The company plans to decouple the basic pension provided by the Rheinische Pensionskasse and the direct promise (Direktzusage) arrangement, allowing for the contributions formula to be more flexible, and favouring a smooth transition from the old to the new system, according to a presentation delivered by Picker at the WTW Pensionskassentag event that took place last week in Frankfurt.

Bayer wants to make occupational pensions financially more attractive, flexible and simple to understand for employees, expecting them to have a positive impact on the company’s balance sheet, according to the presentation.

Employees should have the opportunity to switch to the new system, while negotiations with employee representatives are ongoing, it added.

In 2004, Bayer established the Rheinische Pensionskasse, closing down the Bayer Pensionskasse to new members.

The Bayer Pensionskasse has assets under management totaling €9.45bn, with income from contributions reaching €126.7m, and expenses for pension payouts of €364.4m. It caters for over 34,000 members and 57,454 pension recipients, with pension beneficiaries from approximately 180 companies.

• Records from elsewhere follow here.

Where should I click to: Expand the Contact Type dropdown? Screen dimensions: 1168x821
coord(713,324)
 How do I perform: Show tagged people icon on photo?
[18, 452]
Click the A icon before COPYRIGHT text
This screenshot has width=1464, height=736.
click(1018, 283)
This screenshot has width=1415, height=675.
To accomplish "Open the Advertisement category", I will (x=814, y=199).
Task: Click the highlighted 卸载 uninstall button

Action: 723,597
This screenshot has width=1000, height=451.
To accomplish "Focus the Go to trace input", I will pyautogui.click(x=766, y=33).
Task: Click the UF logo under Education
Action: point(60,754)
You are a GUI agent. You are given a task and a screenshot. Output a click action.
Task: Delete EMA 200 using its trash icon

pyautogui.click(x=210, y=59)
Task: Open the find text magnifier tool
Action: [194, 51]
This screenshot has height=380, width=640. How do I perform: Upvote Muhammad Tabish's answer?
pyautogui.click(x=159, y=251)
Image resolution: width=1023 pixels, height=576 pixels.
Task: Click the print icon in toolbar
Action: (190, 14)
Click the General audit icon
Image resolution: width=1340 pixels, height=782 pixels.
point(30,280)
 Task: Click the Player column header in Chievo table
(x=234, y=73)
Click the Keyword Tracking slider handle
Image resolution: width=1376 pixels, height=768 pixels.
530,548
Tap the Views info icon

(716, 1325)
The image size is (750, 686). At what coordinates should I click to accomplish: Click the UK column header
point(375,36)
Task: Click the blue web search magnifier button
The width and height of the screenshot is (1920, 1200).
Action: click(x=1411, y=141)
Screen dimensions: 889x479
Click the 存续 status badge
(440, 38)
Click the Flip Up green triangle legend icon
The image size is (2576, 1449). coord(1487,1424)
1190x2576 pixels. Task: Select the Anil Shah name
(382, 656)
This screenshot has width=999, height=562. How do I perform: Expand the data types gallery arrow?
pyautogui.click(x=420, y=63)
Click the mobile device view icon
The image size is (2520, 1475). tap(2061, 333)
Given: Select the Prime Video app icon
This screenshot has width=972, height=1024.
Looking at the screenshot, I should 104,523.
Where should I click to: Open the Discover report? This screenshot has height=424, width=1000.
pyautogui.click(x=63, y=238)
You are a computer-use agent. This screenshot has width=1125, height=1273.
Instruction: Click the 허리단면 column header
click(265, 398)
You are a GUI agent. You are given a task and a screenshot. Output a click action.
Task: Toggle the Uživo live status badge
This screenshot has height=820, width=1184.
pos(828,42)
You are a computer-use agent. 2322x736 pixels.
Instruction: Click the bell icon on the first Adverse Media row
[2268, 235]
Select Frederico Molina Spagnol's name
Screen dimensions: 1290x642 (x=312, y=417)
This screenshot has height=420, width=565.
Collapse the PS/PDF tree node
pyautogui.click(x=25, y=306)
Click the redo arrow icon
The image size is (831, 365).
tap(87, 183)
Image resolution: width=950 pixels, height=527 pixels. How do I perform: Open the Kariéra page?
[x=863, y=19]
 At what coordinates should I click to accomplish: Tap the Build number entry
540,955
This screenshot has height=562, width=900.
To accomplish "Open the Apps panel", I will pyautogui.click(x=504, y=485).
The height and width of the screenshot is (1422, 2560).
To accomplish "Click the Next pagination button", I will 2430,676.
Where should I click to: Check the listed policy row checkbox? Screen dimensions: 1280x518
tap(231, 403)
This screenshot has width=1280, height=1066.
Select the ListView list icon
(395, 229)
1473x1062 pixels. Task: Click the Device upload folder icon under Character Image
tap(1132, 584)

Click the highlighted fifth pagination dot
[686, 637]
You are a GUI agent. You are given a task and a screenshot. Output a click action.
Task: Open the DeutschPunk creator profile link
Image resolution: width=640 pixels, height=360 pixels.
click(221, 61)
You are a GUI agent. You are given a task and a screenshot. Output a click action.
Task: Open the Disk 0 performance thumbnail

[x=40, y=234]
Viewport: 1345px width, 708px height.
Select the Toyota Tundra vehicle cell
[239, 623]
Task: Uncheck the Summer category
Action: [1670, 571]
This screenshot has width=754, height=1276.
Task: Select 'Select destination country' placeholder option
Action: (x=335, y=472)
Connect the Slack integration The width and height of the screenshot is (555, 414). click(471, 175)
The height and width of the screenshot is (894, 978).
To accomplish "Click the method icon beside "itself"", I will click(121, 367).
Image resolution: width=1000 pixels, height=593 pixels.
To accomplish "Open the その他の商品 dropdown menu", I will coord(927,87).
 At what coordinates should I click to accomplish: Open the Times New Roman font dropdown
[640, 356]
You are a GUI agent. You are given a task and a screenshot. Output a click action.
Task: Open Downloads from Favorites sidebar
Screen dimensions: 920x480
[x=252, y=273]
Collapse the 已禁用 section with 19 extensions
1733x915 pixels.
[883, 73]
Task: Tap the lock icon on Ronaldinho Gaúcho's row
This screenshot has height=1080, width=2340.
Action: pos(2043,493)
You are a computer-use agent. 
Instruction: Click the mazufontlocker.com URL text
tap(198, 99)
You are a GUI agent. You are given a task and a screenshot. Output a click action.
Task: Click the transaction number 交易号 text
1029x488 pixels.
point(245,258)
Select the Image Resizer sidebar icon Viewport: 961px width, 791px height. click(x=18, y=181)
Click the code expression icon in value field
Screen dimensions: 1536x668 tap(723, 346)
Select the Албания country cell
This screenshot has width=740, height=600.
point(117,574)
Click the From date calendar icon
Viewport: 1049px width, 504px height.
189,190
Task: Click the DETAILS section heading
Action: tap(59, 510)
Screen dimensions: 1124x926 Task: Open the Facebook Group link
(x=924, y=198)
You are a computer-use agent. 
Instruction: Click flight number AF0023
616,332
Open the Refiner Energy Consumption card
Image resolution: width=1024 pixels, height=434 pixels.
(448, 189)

The Rheinische Pensionskasse is smaller, with total assets worth just over €1bn, with €84.7m of income from contributions, and pension payout expenses totalling €4.4m. It caters for 52,989 members and 4,697 pension recipients, with pension beneficiaries for approximately 145 companies.

BayerPlus, the plan opened to members, is a combination of the Pensionskasse and direct promise, or supplementary pension. The Rheinische Pensionskasse provides a basic pension matching member contributions.

The supplementary pension results from the direct promise (Direktzusage) arrangement, a mix of deferred compensation, and mandatory contribution from the employer.

Bayer employees don’t seem to be convinced about the social partner model, the pure defined contribution (DC) system that would free employers from liabilities, opening up to new investment opportunities.

Bayer, instead, is looking for new ways to design occupational pensions under the existing framework, re-examining the relationship between its Pensionskasse and its direct promises (Direktzusage).